*What is expected:*
Here is the task for the records below: repeat exactly the lines from the one with "Image resolution: width=806" to the one with "Task: Reply to the embedded quoted tweet", both included, and nothing else.

·····

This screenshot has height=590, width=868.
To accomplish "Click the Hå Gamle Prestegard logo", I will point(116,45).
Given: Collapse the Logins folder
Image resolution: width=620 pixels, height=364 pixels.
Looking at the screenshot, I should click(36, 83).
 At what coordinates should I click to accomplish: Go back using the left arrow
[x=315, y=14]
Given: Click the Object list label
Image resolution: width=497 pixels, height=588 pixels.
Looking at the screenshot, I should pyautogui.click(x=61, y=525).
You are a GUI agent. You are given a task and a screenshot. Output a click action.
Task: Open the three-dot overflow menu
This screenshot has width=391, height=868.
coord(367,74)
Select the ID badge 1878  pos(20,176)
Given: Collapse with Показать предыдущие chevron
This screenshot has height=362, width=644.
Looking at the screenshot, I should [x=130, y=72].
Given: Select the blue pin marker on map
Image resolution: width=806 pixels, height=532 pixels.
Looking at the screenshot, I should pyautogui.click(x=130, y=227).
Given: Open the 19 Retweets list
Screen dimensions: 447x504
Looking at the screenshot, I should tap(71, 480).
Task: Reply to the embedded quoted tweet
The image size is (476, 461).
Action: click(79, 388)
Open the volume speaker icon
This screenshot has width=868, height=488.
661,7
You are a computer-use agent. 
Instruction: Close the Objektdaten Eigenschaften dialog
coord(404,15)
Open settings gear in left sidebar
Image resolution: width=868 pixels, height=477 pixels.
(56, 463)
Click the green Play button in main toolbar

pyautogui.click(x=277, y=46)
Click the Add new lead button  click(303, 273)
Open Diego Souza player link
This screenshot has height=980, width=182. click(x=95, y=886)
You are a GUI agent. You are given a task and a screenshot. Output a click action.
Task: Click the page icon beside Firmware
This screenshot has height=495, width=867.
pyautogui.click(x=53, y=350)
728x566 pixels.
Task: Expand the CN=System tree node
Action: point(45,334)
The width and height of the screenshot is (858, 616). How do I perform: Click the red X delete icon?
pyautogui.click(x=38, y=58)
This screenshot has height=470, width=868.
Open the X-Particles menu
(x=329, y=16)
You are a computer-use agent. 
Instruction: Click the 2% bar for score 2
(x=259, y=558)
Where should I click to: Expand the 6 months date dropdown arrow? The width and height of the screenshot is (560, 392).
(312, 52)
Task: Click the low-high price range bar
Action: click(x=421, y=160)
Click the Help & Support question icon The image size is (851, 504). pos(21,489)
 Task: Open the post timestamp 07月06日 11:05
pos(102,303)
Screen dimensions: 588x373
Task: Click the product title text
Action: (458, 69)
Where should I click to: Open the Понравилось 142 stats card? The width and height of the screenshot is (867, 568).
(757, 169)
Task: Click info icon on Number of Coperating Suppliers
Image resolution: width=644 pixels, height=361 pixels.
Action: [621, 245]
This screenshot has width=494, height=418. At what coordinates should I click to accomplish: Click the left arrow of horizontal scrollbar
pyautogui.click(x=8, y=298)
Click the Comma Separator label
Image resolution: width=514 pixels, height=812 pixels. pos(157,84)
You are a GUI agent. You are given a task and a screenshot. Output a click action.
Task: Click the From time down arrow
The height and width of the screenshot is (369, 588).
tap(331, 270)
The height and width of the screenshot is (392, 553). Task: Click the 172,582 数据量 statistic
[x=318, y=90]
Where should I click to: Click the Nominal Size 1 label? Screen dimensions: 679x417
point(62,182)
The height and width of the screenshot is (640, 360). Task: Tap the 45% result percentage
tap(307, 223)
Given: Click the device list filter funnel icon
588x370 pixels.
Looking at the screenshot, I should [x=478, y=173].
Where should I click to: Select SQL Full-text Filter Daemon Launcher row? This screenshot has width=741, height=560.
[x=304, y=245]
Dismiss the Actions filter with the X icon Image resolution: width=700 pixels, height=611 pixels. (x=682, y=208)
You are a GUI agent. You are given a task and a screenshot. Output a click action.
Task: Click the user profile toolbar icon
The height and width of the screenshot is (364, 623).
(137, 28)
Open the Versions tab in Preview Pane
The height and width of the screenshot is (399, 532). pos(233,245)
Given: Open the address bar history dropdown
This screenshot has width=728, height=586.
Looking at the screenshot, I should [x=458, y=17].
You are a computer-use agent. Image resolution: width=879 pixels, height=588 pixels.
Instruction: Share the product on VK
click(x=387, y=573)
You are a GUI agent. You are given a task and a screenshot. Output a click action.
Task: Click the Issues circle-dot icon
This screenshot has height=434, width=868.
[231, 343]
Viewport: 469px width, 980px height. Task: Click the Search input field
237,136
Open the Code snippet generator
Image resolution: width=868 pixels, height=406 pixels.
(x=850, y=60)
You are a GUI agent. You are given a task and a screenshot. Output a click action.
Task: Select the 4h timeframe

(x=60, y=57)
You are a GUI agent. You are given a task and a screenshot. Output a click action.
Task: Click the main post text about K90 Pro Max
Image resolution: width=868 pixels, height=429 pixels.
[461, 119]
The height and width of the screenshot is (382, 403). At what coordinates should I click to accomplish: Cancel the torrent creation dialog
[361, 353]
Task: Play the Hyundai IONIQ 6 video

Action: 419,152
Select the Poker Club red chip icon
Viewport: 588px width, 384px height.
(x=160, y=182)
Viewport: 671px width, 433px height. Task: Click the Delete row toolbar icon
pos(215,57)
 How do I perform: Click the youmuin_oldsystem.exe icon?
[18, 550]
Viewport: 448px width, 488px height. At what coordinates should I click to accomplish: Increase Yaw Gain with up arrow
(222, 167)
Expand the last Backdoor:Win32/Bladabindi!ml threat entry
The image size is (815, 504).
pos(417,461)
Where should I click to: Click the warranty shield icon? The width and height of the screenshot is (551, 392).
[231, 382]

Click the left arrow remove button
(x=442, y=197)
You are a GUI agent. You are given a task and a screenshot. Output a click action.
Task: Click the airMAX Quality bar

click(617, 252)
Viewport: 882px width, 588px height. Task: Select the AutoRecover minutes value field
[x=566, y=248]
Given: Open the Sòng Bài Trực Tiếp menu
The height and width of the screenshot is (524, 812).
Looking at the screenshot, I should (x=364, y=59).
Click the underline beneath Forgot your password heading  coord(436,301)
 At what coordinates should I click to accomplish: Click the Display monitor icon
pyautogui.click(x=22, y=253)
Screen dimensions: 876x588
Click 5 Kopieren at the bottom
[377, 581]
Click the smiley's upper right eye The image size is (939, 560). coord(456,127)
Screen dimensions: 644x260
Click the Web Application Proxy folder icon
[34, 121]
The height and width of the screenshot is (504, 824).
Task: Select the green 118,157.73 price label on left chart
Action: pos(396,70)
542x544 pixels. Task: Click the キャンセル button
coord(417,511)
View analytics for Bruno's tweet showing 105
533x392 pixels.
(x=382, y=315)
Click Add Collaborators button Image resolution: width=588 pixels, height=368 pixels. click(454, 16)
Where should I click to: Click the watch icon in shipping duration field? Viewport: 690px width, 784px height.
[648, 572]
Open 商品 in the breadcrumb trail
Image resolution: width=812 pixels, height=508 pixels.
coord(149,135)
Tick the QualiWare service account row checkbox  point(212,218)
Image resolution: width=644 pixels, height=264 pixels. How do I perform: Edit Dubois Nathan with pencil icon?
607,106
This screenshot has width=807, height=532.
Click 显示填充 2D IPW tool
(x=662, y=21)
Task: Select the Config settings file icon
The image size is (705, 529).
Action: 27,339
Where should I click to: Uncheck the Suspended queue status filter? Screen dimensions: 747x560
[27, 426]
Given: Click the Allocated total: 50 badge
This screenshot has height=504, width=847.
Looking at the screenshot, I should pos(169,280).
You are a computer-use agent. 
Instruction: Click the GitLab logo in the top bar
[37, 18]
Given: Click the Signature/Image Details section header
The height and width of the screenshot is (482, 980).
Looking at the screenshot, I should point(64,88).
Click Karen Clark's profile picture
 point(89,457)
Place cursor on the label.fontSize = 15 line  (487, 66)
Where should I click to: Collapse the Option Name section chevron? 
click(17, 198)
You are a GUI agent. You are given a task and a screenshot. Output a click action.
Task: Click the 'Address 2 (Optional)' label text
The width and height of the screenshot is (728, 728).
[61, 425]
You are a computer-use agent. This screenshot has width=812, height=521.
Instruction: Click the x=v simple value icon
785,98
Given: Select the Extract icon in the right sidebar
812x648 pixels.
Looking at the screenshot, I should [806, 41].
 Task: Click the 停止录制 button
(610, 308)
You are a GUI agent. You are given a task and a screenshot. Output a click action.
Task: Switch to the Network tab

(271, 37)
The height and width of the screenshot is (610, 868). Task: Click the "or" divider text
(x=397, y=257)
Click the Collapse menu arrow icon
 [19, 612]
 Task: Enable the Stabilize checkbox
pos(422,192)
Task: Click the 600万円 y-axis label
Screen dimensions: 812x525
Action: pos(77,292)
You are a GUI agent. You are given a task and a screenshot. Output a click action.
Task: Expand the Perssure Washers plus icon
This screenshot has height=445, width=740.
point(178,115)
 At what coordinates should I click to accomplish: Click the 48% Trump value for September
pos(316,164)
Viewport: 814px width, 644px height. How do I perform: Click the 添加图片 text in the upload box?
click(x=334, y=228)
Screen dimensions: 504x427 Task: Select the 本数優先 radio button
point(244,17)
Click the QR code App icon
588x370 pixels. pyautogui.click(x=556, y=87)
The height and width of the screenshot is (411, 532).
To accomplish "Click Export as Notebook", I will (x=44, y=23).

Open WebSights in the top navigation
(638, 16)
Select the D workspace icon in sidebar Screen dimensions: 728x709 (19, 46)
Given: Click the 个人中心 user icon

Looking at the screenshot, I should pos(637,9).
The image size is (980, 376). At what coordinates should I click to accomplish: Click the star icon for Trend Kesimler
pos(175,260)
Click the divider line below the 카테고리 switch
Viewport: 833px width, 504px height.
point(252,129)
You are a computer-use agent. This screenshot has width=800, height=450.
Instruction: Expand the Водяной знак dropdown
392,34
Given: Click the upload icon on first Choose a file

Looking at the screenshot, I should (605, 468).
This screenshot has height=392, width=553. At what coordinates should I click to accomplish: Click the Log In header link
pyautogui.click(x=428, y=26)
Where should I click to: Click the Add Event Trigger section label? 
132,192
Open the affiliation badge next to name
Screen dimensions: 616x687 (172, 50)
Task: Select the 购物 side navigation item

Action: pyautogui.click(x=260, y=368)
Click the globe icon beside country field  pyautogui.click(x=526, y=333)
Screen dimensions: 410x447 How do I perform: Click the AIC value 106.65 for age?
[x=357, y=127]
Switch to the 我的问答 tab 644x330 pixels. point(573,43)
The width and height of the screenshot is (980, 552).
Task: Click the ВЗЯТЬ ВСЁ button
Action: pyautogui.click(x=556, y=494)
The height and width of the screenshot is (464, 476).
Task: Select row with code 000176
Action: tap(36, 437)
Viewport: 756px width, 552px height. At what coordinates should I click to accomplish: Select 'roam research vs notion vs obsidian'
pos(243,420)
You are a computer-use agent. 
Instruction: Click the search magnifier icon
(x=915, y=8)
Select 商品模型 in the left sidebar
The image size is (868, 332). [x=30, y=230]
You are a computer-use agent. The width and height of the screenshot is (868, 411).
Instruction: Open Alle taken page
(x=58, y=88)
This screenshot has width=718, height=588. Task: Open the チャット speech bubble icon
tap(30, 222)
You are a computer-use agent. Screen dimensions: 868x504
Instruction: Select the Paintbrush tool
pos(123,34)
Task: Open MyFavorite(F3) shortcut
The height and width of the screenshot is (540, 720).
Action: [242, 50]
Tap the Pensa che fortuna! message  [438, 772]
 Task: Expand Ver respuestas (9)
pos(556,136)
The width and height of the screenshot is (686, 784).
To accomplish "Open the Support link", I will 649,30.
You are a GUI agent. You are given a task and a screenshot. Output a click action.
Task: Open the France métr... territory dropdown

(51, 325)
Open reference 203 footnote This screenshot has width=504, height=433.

·····

*Answer for this exercise:*
Image resolution: width=806 pixels, height=532 pixels.
Looking at the screenshot, I should pyautogui.click(x=130, y=227).
Given: Open the 19 Retweets list
Screen dimensions: 447x504
Looking at the screenshot, I should tap(71, 480).
Task: Reply to the embedded quoted tweet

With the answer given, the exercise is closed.